Review: The Secret Life of Pronouns: What Our Words Say About Us

Skip Everling
thought-skipper
Published in
2 min readApr 25, 2012
The Secret Life of Pronouns: What Our Words Say About Us

The Secret Life of Pronouns: What Our Words Say About Us by James W. Pennebaker


More interesting than just a look at pronouns grammatically, this is really a psychology book about how we put our words together (and what that can tell us), encompassing the class of “function words” (including pronouns) that make up a substantial part of our speech. Because of the role that function words play in establishing the structure we use to fill in the rest of the words we use (i.e. nouns, verbs, words with primarily semantic content), Pennebaker looks at patterns in function word frequencies and finds strong correlations with interesting real-world classifications: personality types, rhetoric, political speech, gender differences, even income and education gaps.

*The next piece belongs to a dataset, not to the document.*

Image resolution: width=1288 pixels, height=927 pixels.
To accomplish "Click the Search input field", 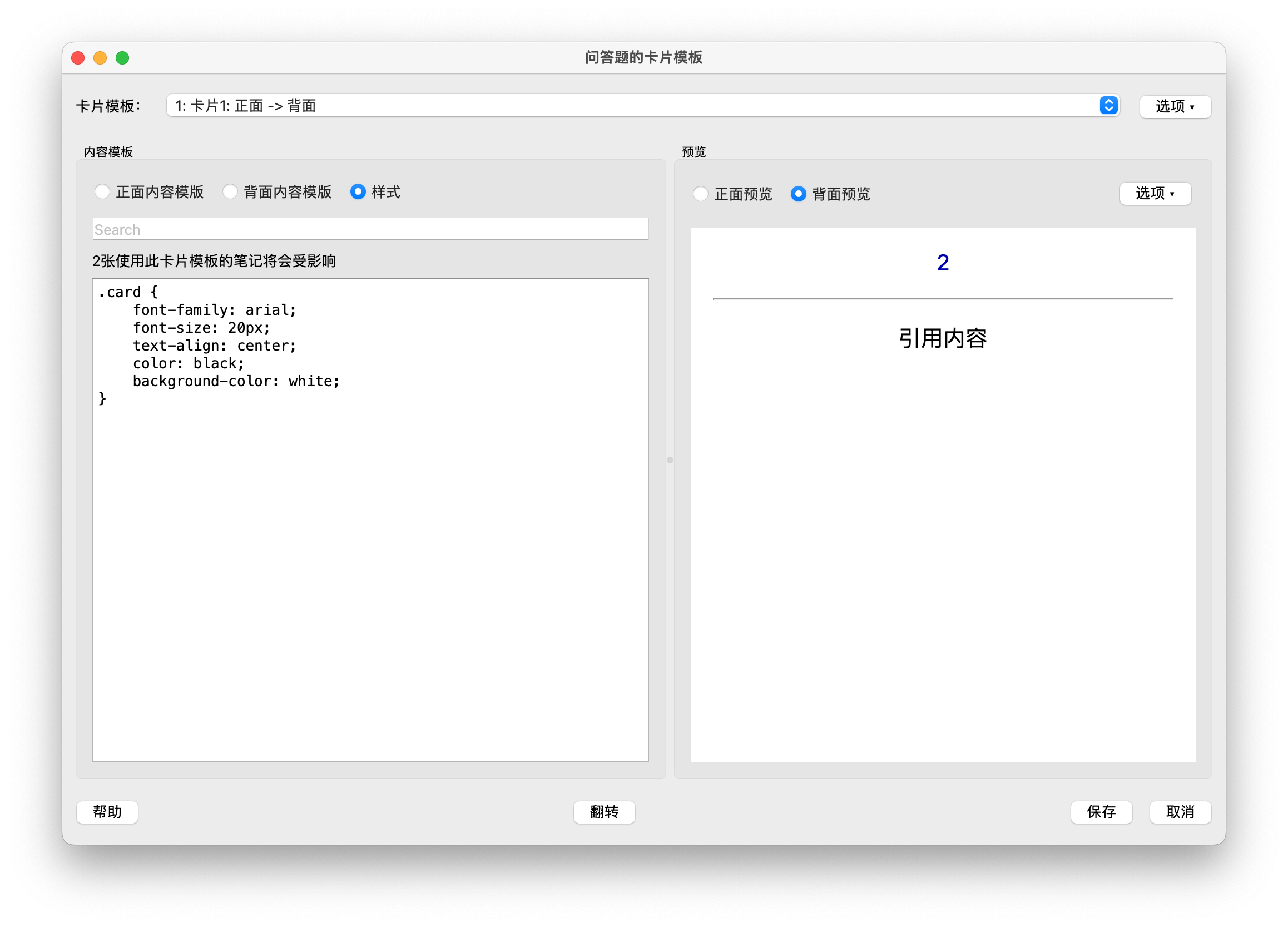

Elucidating these various correlations forms the majority of the book.

Using function word analysis and modern Natural Language Processing techniques, Pennebaker shows how you can make predictions about the author of an anonymous text, and perform simple culturomics (e.g. gauging national “mood” after the 9/11 disaster) by surveying the text of blog posts across on the internet, all without recourse to more complex semantic information.

A recommended read for anyone interested in psychology and language, and also for those curious to see what modern technology applied to language analysis can tell us about ourselves.